The secret is Christ and the church, rejoicing in what he said in v. 25. “Husbands, love your wives, just as Christ also loved the church and gave Himself for her.”

It is the message that what husbands should do for their wives is what Jesus did to bring us into union with Himself. Jesus gave Himself for us. He gave us His glory and power and became a servant. He died to His own interests and looked to our needs and interests instead.

Romans 15:1-3, “We then who are strong ought to bear with the scruples of the weak, and not to please ourselves. 2 Let each of us please his neighbor for his good, leading to edification. 3 For even Christ did not please Himself; but as it is written, "The reproaches of those who reproached You fell on Me."

This is one of God’s purposes in marriage: to picture the relationship between Christ and His redeemed people forever.

“If God had the Gospel of Jesus’ salvation in mind when He established marriage, then marriage only works to the degree that appropriates the pattern of God’s self-giving love in Christ.” Tim Keller

Do for your spouse what God did for you in Jesus, the rest will follow.

This is the secret in that the Gospel of Jesus and marriage explain one another.

The Christian teaching does not offer a choice between fulfillment and sacrifice but rather mutual fulfillment through mutual sacrifice. Jesus gave Himself up; He died to Himself to save us and make us His. Now we give ourselves up, we die to ourselves, first when we repent and believe the Gospel, and later as we submit to His will day by day. Subordinating ourselves to Him, however, is safe, because He has already showed that He was willing to go to hell and back for us. This banishes fears that loving surrender means loss of oneself.

The Gospel gives the power and pattern for your marriage.

1. The experience of marriage will unveil the beauty and depths of the Gospel to you. It will drive you further into reliance on it.

2. A greater understanding of the Gospel will help you experience deeper and deeper union with each other as the years go on.

Marriage is a major vehicle for the Gospel’s remaking of your heart from the inside out and your life from the ground up.

The reason that marriage is so painful and yet wonderful is because it is a reflection of the Gospel, which is painful and wonderful at once. The Gospel is this: we are more sinful and flawed in ourselves than we ever dared believe, yet at the very same time; we are more loved and accepted in Jesus Christ than we ever dared hope. This is the only kind of relationship that will transform us.

Love without truth is sentimentality; it supports and affirms us but keeps us in denial about our flaws.

Truth without love is harshness; it gives us information but in such a way that we cannot really hear it.
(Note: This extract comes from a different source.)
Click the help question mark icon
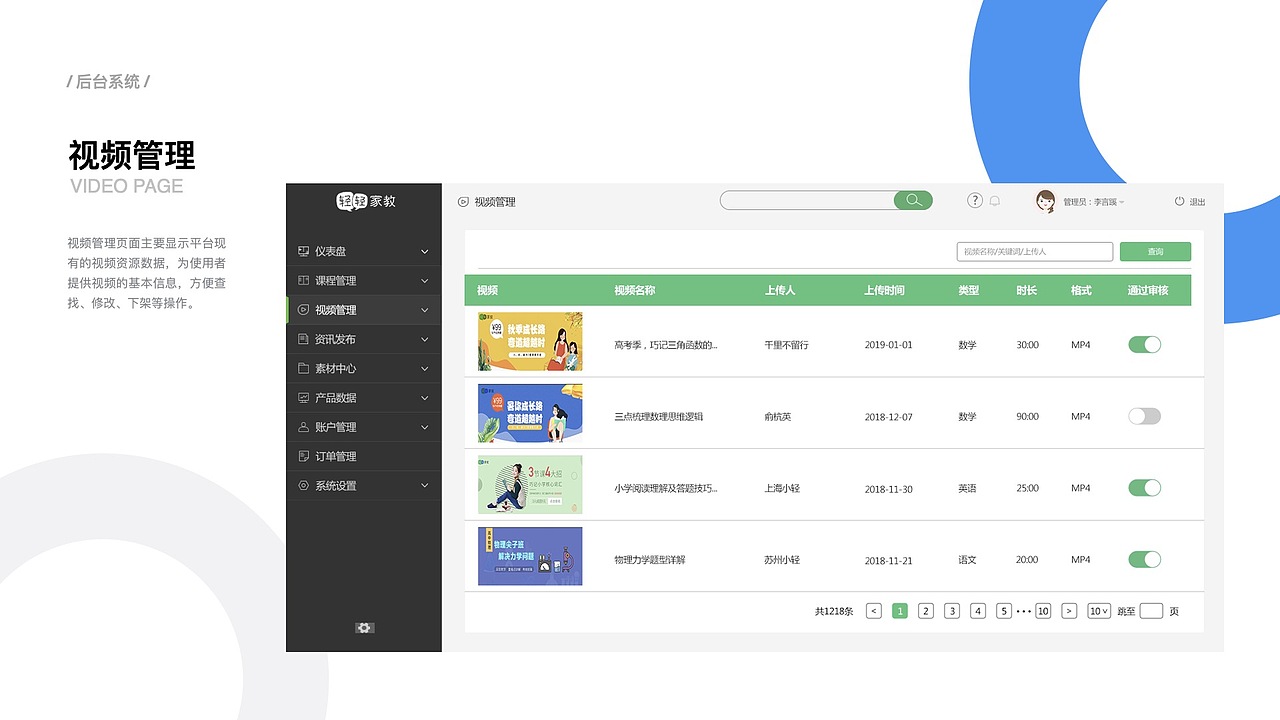The image size is (1280, 720). (x=974, y=200)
God’s saving love in Christ, however is marked by both radical truthfulness about who we are and yet also radical, unconditional commitment to us. The merciful commitment strengthens us to see the truth about ourselves and repent. The commitment and repentance moves us to cling to and rest in God’s mercy and grace.

Tim Keller

The hard times of marriage drive us to experience more of this transforming love of God.

The Gospel can fill our hearts with God’s love so that you can handle it when your spouse fails to love you as he or she should.